The plan purports to reduce the deficit to sustainable levels by 2015 and balance the budget by 2037. Coincidentally, those dates are not dissimilar to what is needed for a sustainable planet. The Copenhagen Prognosis, prepared by top climate scientists in 2009, indicates that for a good chance (75 percent) of avoiding “major societal and environmental disruptions through the rest of the century and beyond,” “global GHG emissions would almost certainly need to decline extremely rapidly after 2015, and reach essentially zero by midcentury.”
Climate scientists have been warning about the threat of unrestrained fossil fuel pollution for decades, and have more recently worked to establish a clear “budget” for policy makers — like those on the debt commission — to work with. Again working with a risk tolerance of a 25 percent chance of catastrophe, the carbon-dioxide budget for 2000-2050 is about one trillion tons, with about 380 billion tons already burned away. Our remaining carbon budget is thus 620 billion tons.
If greenhouse pollution from fossil fuels and ecological degradation continue at their present rate — without any increase, “we would exhaust the CO2 emission budget by 2024, 2027 or 2039, depending on the probability accepted for exceeding 2°C (respectively 20%, 25% or 50%).”

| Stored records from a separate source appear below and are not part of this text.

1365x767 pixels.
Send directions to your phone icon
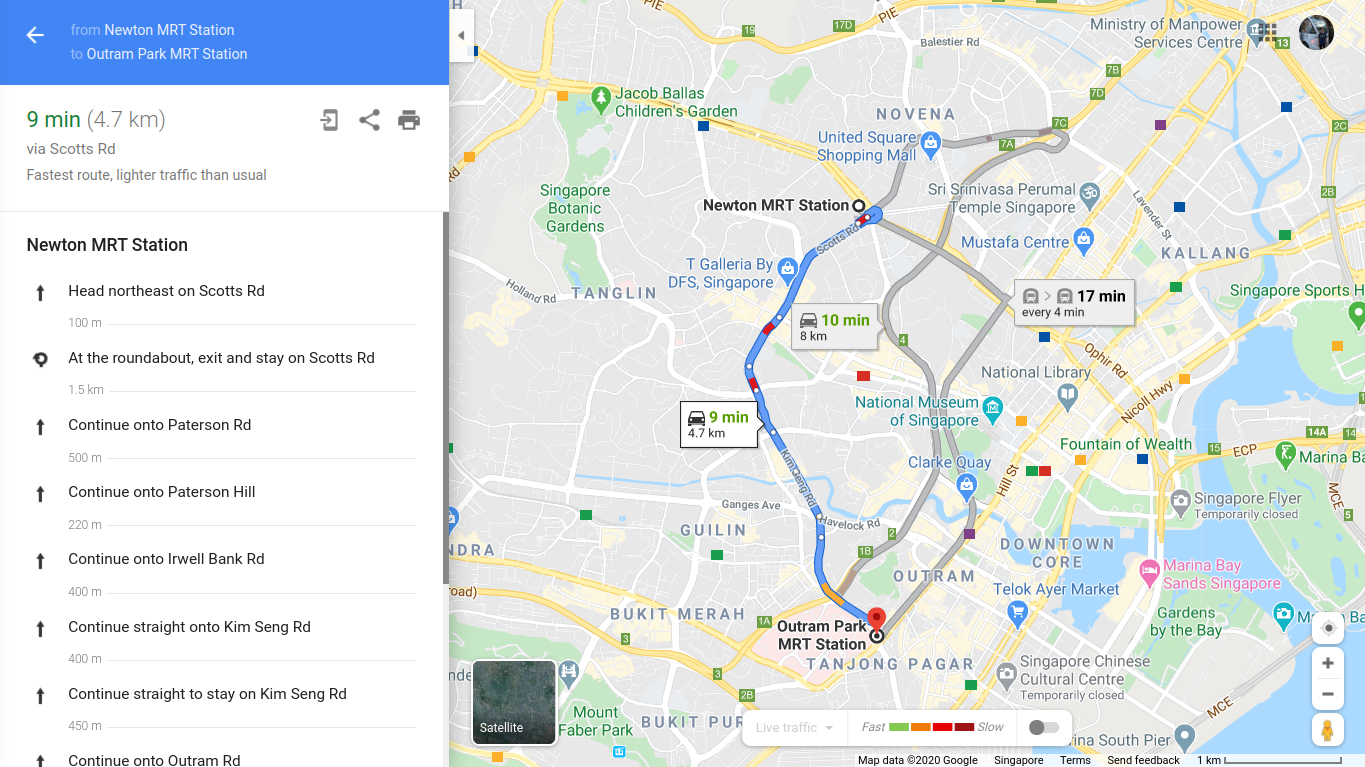tap(329, 120)
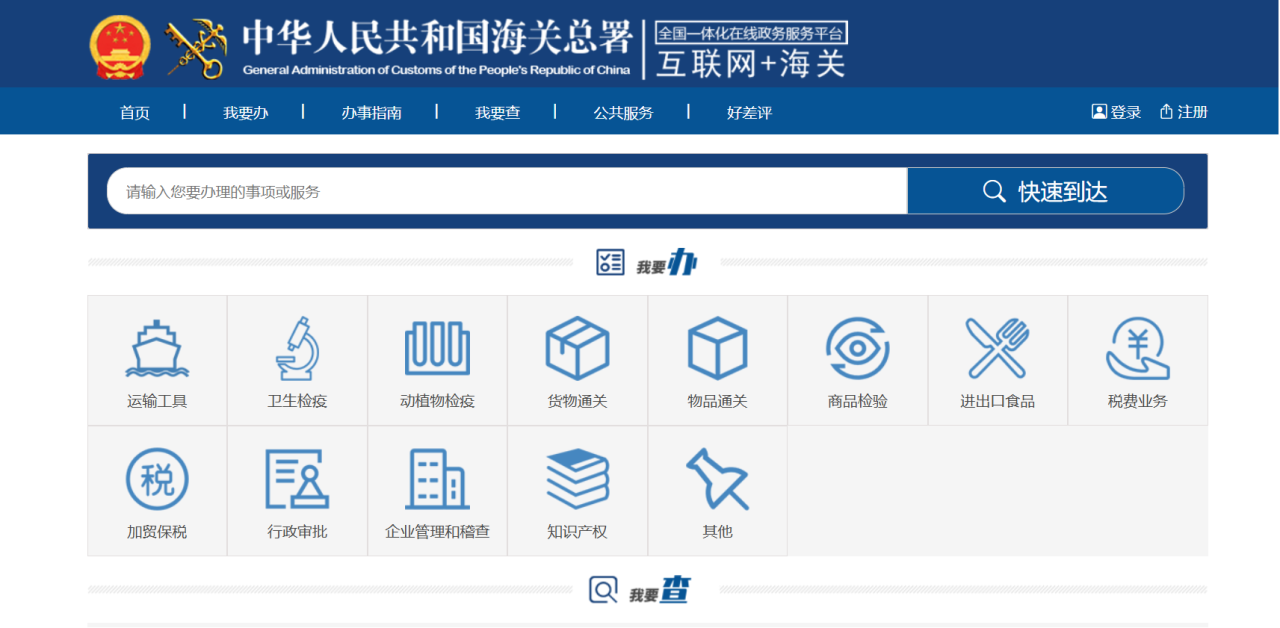Select 办事指南 in the navigation bar

[371, 112]
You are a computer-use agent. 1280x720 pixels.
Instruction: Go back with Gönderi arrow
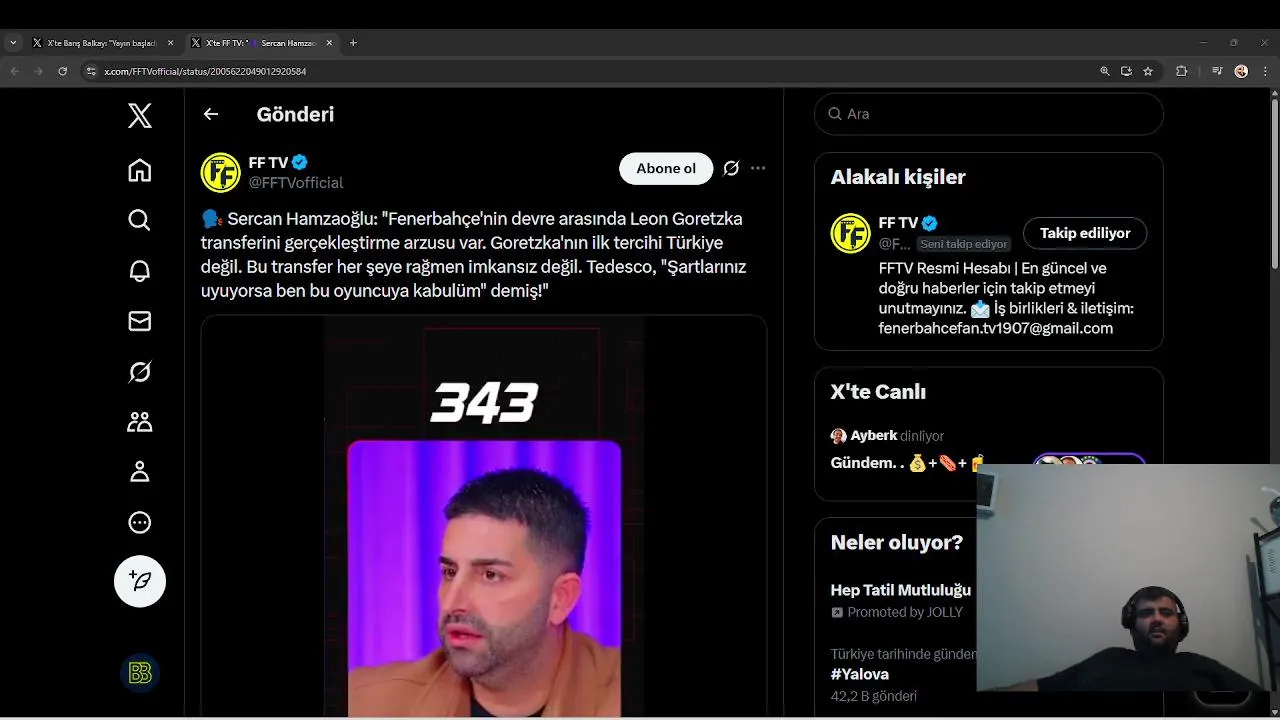click(211, 114)
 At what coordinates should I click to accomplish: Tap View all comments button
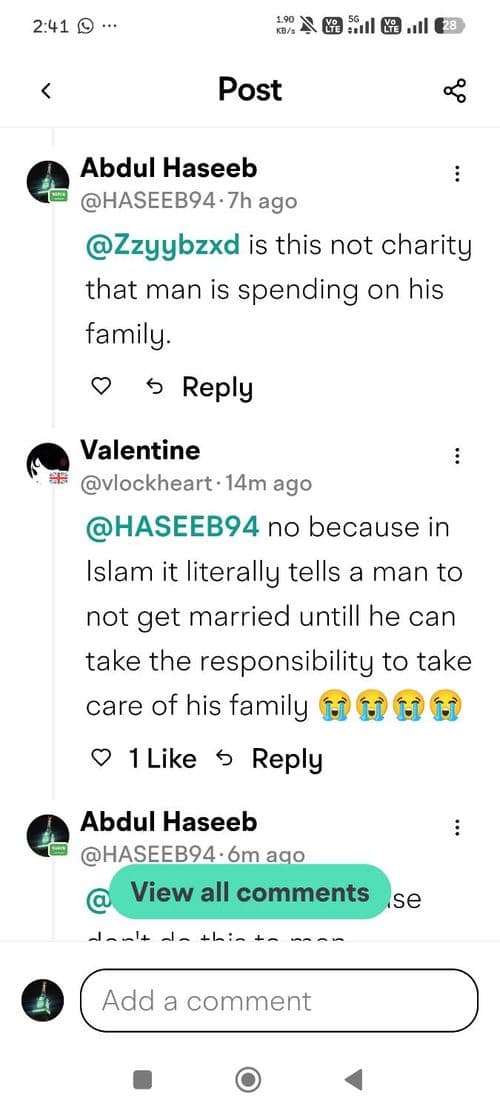pyautogui.click(x=250, y=891)
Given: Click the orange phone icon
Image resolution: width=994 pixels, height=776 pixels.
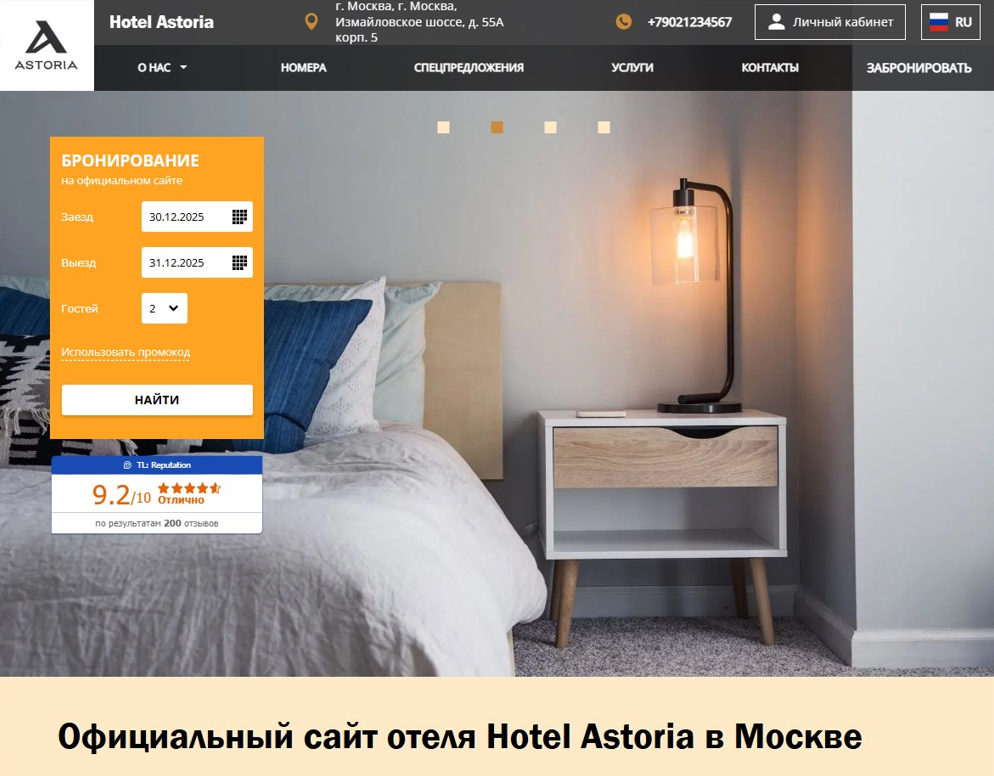Looking at the screenshot, I should pos(624,22).
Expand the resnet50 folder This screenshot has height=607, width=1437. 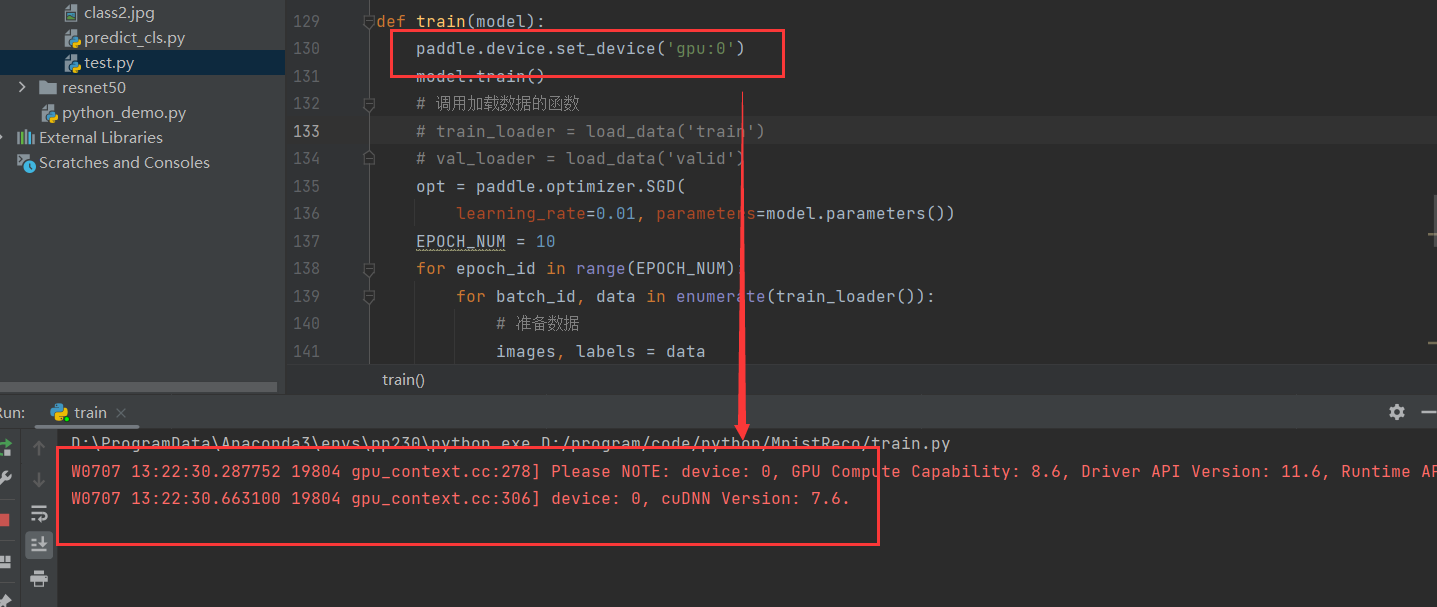pyautogui.click(x=22, y=87)
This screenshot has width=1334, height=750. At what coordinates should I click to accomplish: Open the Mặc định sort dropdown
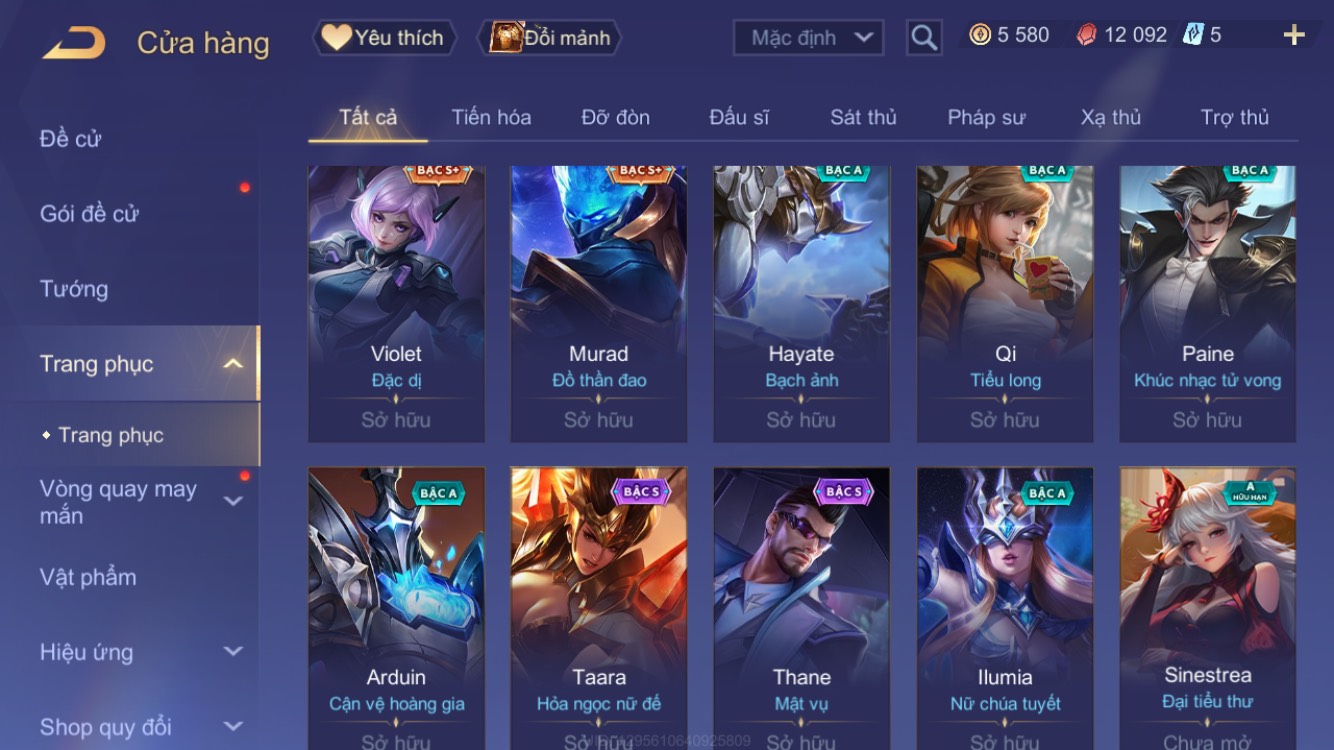809,38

The International Energy Agency has calculated that inaction in 2009 has increased the cost of climate stabilization by $1 trillion, an amount that will grow each year at a faster rate until we have passed the point of no return. As the changes to our climate system that we’ve already experienced demonstrate, we’ve passed the threshold of safety and security.
Unfortunately, most economic analyses of the climate threat, such as the work by William Nordhaus, are not “qualitatively consistent with the much better established science of climate change” and, like the Stern Review, “have understated the potential costs of climate change.” That is to say, economists like Dale Jorgenson use models that tell them that there would be practically no discernible economic impact from rates of warming that scientists say would cause worldwide ecological collapse.
On the flip side, the debt commission and other economists are ignoring the profound economic benefits of action. An analysis by the Center for Climate Studies finds that instead of slowing the economy, household wealth and jobs will grow faster in a green economy. Carbon limits and efficiency-focused policies would have a net positive employment impact of 2.8 million jobs and expand the economy by $154.7 billion by 2020, while US emissions are cut to 27 percent below 1990 levels — if standards consonant with our carbon budget are set.
If a hawkish climate budget is adopted, US investment will flow into jobs and, yes, into drawing down both the national debt and the federal trade deficit. About half the trade deficit — approximately $200 billion — is oil imports. Estimates for the social cost of carbon — what economists believe to be the optimum current price for a ton of carbon dioxide — range from about $20 to $100. The upper range is consonant with the scientific carbon budget of 620 billion tons, as global GDP — all of which is at stake — is $61 trillion. An American market at $100 a ton would have a capitalization of $580 billion — about three times as much as the debt co-chairs recommended cutting from the national budget.